In the production process, Sicilian cedar peels and bergamot peel grown on the Ionian coast of Calabria are infused in cold water in order to stimulate the release of essential oils, according to the traditional process called Sfumatura. Furthermore, there is an infusion of Roman Chamomile grown in Lazio plains, lavender, gentian, yellow rose and lemon balm.
The bottle, in tempered aquamarine-colored glass with golden inserts on the label, was developed by Giuseppe Gallo himself in collaboration with the British agency Stranger & Stranger, which had just made Solerno, Reyka and Compass Box packaging.
Italicus was launched in September 2016 at the Savoy Hotel in London and is currently distributed in 15 countries. Just over a year after its launch, Italicus won several international awards, including Best New Spirits 2017 at Tales of the Cocktail in New Orleans, Innovative Product Europe at BCN in Belin, Innovative Product Italy at Bargiornale (Italy).
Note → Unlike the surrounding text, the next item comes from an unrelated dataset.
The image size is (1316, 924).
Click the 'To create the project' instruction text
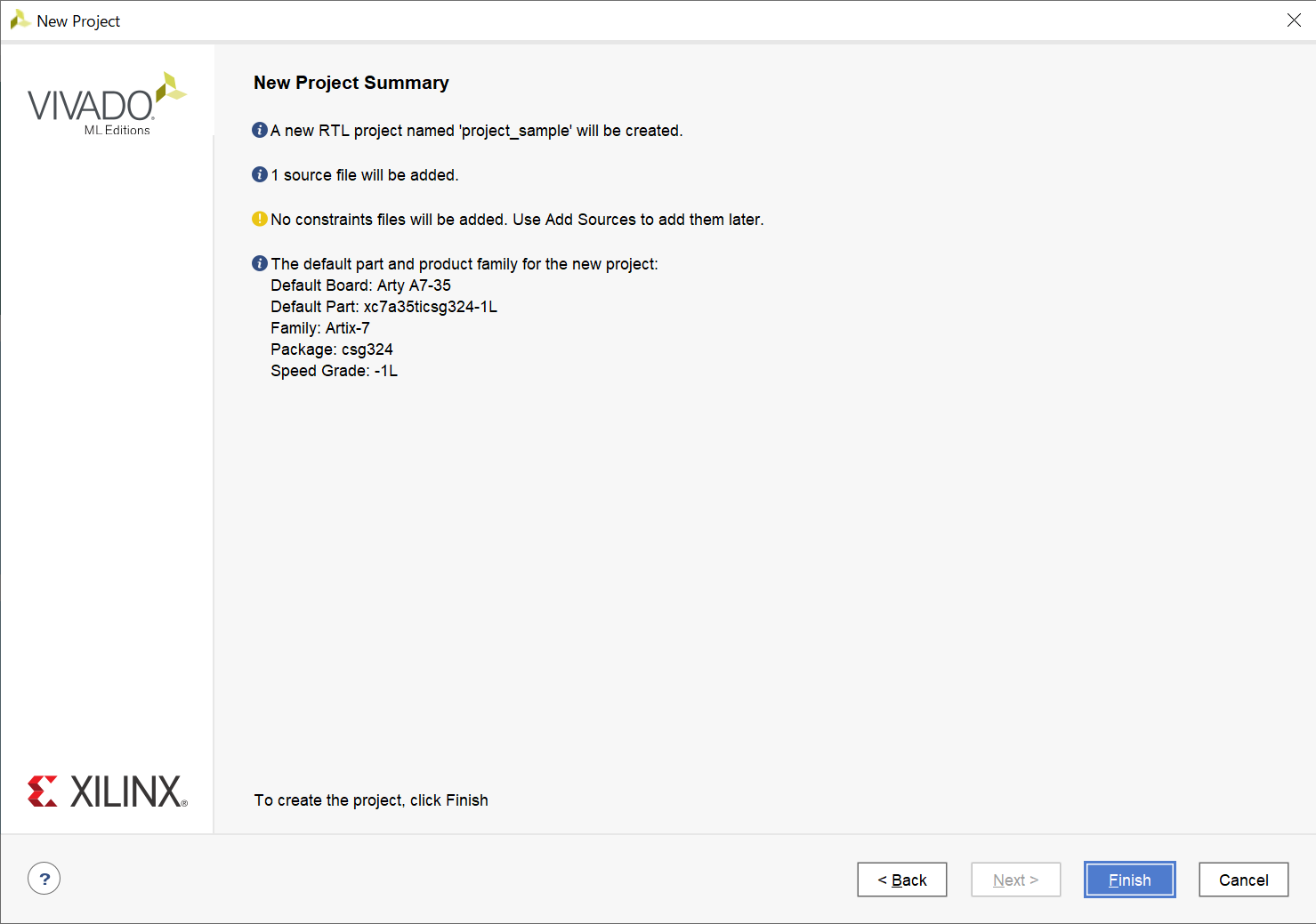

Thanks to its aromatic citrus structure, with spicy and herbaceous notes reminiscent of the pungent tones of gentian and fragrant chamomile, Italicus is perfect for use in fresh and light long drinks: for istance, it is recommended for the use in Italicus Spritz - with champagne and garnish of olives - or in White Negroni - with gin, white vermouth and garnish of green olives.